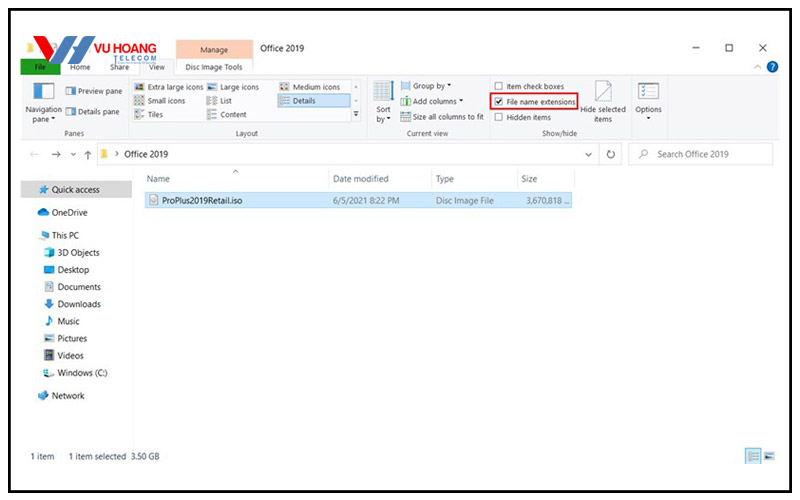The image size is (800, 500).
Task: Click the refresh button beside address bar
Action: [610, 154]
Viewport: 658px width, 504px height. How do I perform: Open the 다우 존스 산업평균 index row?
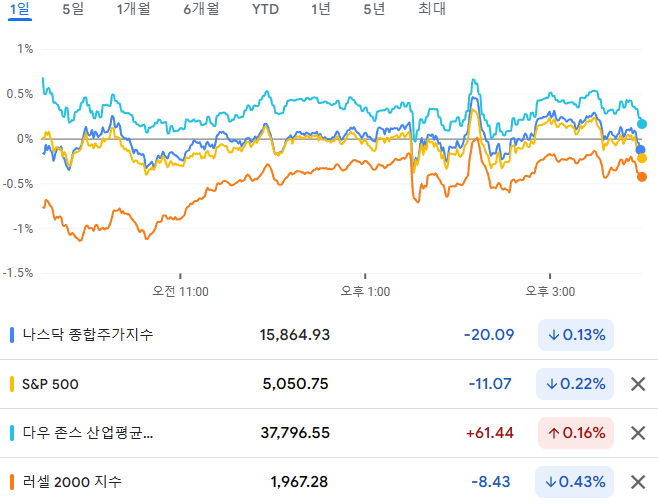(329, 433)

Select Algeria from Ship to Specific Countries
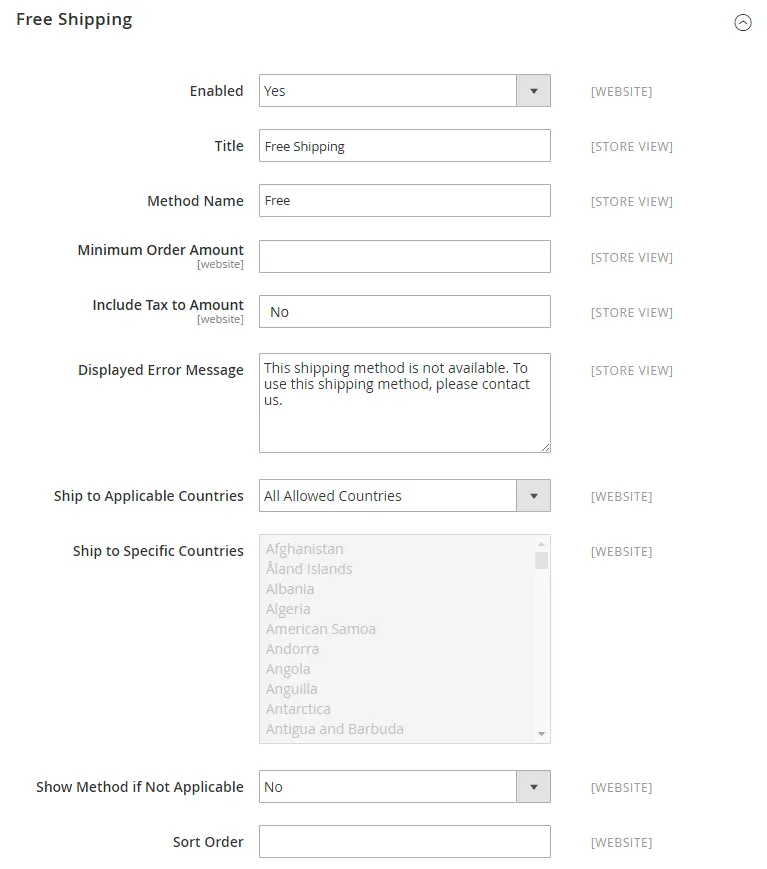pyautogui.click(x=290, y=608)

● **Work required**
Set out nothing but the lines from the line with "Select Algeria from" through the end of the material, reproduced exactly, both ends included, pictures omitted.

● **Result below**
Select Algeria from Ship to Specific Countries
pyautogui.click(x=290, y=608)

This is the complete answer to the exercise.